Internal storage
gforge opened this issue · 8 comments
I think that it would be beneficial to use Torch's tensors as internal storage instead of tables. This would allow us to:
- a more efficient storage (the tables flexibility probably costs)
- reduce the risk of conversion issues in the
to_tensor()
- separate float/double from integers which would be beneficial in the output functions.
The API changes would probably mostly affect get_column()
where as_tensor
should default to true. This isn't something that I plan to pursue at the moment but I figure that I'd add this as this could be worth-while considering.
It is a good idea.
Do you mean we would have string and integers in a table and double and float in a (or multiple) tensor ? Or you suggest to use CharStorage
to store our string in tensors ?
I was thinking using int
or long
for integers and float
/double
for floats (see types) while keeping strings in tables. I haven't looked at CharStorage
but it could be an interesting option.
We will see CharStorage
for an further enhancement. Right now your suggestion is great ;)

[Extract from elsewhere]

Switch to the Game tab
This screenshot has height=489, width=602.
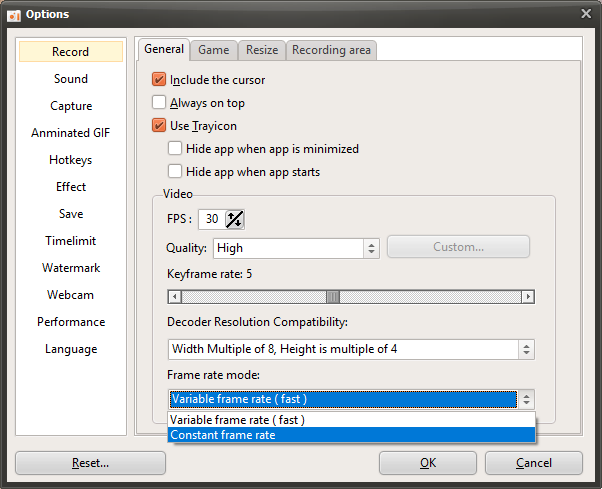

One important thing that I changed was the _infer_schema
. You previously checked a proportion of the rows for row type. This is problematic with small datasets such as our test datasets and also checking 1000 rows should be rather cheap so I changed the code to:
function Dataframe:_infer_schema(max_rows)
rows_to_explore = math.min(max_rows or 1e3, self.n_rows)
With the integer functionality we should probably change 'number' to 'integer' and 'float'. The concept is that the column schema goes from integer --> float --> string
Just got a hint that may solve the string storage issue: https://github.com/torch/tds
Looks great ! Furthermore it would allow more complex string operations in the future :)
Feature implemented and will be merged into develop once the doc script is updated & a working update to 1.6 is added. Until then it's in the feature branch internat_storage.
A few issues seem to remain:
- Non-luajit fails in Travis
- get_mode fails with categorical columns